Polytrauma Flashcards

1
Q

Airway management as per ATLS long answer

A

A - airway and c-spine control.

Assess airway patency → Protect cervical spine → Clear obstruction → Open airway → Definitive airway management if needed → Confirm airway placement.

  1. Assess Airway Patency
    Look, Listen, and Feel:

Look: for signs of obstruction — blood, vomit, secretions, facial trauma, burns, foreign body.

Listen: for noisy breathing — stridor, gurgling, snoring (suggests partial obstruction).

Feel: airflow at the mouth and nose.

Is the patient able to speak?
- If the patient can speak in full sentences, the airway is patent.
- If the patient cannot speak, the airway may be compromised.

Obvious signs of airway compromise:
Agitation (early hypoxia) or drowsiness (late hypoxia).
Accessory muscle use, suprasternal/supraclavicular retractions.
Cyanosis.

  1. Protect the Cervical Spine
    Assume cervical spine injury in any trauma patient until proven otherwise.
    Apply manual in-line stabilization (MILS) immediately.
    Use a sandbags and tape and secure the patient on a spine board as needed.
  2. Clear the Airway
    If there are obstructions:
    Suction blood, secretions, or vomitus.
    Remove obvious foreign bodies manually (e.g., using Magill forceps if visible).
  3. Open the Airway
    If airway obstruction persists:

Basic maneuvers: jaw thrust (preferred), or chin lift if no concern about c-spine.

If basic maneuvers fail:

Oropharyngeal airway (OPA) if the patient is unconscious (no gag reflex).

Nasopharyngeal airway (NPA) if the patient is semi-conscious or has an intact gag reflex — but contraindicated if base of skull fracture is suspected.
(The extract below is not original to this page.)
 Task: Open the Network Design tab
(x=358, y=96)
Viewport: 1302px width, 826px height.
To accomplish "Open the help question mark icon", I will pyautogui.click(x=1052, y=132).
  1. Definitive Airway Management
    If airway cannot be maintained, or if the patient needs prolonged ventilatory support:

Endotracheal intubation (with in-line c-spine immobilization).

If intubation fails or is not possible:

Surgical airway (e.g., emergency cricothyroidotomy in adults).

In children, needle cricothyroidotomy or surgical tracheostomy (different anatomy).

  1. Confirm Tube Placement (if intubated)
    End-tidal CO₂ monitoring (gold standard).

Auscultate both lungs and over the stomach.

Observe chest rise and fall.

Secure the tube.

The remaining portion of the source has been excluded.